7・じじょの割り込み
頑張りました。
少し短めですが・・・
「なっ、なんだ!?」
サツキは突如響いた女性の声に驚いて辺りを見渡す。
・・・まあ、ナツのことを知らなきゃビビるよな。唐突だし、スマホの出せる最大音量でやりやがったからうるさいし。

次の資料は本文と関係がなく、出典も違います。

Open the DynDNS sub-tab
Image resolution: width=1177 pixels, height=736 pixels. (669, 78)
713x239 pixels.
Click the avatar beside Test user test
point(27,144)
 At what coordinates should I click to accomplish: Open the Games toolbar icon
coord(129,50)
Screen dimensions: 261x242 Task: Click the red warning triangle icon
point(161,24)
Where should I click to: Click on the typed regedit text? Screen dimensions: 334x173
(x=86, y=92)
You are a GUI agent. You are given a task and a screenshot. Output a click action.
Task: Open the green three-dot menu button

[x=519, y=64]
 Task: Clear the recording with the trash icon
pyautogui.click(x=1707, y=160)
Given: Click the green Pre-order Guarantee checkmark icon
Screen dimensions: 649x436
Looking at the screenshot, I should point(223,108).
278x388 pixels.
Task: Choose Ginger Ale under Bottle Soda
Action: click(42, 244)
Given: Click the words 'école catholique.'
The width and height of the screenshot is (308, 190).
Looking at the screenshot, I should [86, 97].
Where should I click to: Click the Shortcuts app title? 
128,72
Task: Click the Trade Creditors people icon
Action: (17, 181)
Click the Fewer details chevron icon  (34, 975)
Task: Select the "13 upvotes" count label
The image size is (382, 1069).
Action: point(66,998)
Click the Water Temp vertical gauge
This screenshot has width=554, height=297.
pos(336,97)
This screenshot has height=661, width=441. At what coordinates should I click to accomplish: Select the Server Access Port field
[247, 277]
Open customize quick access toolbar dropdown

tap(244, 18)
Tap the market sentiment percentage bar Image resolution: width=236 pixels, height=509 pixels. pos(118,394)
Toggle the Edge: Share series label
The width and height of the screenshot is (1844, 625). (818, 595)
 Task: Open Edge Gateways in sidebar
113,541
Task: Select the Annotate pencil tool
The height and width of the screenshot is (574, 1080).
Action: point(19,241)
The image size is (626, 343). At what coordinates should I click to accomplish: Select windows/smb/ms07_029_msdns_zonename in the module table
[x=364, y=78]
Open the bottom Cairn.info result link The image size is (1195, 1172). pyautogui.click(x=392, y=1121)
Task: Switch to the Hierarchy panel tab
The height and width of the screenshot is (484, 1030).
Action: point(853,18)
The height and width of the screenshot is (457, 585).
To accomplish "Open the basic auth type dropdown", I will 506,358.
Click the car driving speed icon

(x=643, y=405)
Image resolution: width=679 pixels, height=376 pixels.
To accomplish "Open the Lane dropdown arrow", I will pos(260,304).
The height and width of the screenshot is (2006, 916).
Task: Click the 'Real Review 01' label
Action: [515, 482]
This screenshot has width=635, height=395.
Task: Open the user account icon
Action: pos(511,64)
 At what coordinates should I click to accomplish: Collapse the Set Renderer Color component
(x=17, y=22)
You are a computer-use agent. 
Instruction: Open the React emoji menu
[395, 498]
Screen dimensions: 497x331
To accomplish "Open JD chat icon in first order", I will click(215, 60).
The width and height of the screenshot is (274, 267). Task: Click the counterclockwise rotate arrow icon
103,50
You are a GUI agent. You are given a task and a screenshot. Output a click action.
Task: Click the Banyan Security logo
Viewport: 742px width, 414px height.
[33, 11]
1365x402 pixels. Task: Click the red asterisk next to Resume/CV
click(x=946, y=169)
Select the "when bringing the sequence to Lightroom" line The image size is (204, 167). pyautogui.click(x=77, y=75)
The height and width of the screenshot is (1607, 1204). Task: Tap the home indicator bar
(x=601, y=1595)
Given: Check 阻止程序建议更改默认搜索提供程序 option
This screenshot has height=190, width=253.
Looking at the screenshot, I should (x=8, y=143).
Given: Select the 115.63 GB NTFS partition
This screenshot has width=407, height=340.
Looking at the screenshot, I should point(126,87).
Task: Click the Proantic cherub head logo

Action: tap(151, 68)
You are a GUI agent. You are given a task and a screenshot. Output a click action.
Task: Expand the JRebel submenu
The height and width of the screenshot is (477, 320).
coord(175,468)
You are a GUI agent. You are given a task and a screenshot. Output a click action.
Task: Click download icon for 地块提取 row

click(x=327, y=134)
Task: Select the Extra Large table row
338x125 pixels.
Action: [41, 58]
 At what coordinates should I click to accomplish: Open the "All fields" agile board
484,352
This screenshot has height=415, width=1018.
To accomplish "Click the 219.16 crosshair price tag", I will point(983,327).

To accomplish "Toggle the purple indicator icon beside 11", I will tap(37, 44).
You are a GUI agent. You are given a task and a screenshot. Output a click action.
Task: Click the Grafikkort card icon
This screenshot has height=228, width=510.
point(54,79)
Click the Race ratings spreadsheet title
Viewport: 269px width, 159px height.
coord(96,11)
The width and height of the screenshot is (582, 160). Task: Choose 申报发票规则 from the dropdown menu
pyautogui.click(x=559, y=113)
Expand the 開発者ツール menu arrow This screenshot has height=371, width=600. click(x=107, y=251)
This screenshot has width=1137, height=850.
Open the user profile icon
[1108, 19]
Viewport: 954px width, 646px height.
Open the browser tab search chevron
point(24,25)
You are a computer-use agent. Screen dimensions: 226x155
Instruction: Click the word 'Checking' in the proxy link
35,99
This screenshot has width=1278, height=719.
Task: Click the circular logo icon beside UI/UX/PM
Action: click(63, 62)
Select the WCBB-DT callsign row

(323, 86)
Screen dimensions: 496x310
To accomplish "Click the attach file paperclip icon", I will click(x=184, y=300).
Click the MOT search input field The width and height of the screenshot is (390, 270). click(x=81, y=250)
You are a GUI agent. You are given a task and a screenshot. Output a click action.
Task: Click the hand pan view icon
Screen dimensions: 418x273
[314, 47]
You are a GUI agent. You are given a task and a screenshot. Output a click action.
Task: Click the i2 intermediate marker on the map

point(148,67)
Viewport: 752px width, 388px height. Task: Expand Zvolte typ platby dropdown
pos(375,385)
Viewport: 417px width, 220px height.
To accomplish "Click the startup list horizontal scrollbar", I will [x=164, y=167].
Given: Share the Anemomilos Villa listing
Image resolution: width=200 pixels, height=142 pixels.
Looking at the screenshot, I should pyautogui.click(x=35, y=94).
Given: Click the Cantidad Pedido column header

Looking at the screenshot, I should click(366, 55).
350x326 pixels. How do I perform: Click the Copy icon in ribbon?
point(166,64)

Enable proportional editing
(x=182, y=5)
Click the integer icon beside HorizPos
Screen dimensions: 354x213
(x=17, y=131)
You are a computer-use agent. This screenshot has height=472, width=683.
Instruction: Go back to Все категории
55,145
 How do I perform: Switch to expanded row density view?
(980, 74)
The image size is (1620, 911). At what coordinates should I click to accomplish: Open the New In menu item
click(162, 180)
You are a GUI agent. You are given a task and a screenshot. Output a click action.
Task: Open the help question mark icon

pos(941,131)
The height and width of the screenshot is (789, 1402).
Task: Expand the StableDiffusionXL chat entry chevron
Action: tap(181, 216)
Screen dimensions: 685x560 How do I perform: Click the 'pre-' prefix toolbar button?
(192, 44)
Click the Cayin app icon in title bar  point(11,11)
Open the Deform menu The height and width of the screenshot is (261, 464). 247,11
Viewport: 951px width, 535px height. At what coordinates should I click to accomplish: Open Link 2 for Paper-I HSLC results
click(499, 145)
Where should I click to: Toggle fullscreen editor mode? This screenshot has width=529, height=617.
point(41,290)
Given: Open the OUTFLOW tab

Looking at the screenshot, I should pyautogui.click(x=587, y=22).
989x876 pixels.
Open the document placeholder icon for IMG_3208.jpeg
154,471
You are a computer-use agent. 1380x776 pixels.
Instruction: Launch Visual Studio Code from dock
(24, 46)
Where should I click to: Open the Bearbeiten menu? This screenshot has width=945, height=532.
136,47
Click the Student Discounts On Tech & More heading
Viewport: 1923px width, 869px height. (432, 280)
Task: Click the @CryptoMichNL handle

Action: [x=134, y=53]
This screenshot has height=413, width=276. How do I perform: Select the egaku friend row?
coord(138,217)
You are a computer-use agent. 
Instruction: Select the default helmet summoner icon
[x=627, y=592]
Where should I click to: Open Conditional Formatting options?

『さっきから聞いてたらアンタ、何を勝手にハルタと結婚しようとしてるの! この、泥棒猫!』
泥棒猫って・・・。
「・・・誰かはわからないが、せめて姿を出して話をすべきではないか? 人の話を勝手に盗み聞きした上に姿も見せないなんて、非常識だろう」
『・・・そ、それはアンタが唐突にハルタを連れ出したから気になって・・・』
「盗み聞きをしていい理由にはならないよな? それに隠れてないで出てきたらどうだ」
「いや、こいつは俺のスマホをハッキングして盗み聞きしたり喋ったりしてるんだ。隠れてるわけじゃないよ」
サツキがキョロキョロと声の主をいつまでも探していたので、俺は真相を教える為にポケットからスマホを取り出した。
スマホの画面にはナツの姿が映っている。
『ハルタ、なんで言っちゃうの!』
「いや、言っちゃうも何も、お前が盗み聞きしてたのは事実だろう」
まあ実はそのおかげでちょっと助かったと思ってたけど。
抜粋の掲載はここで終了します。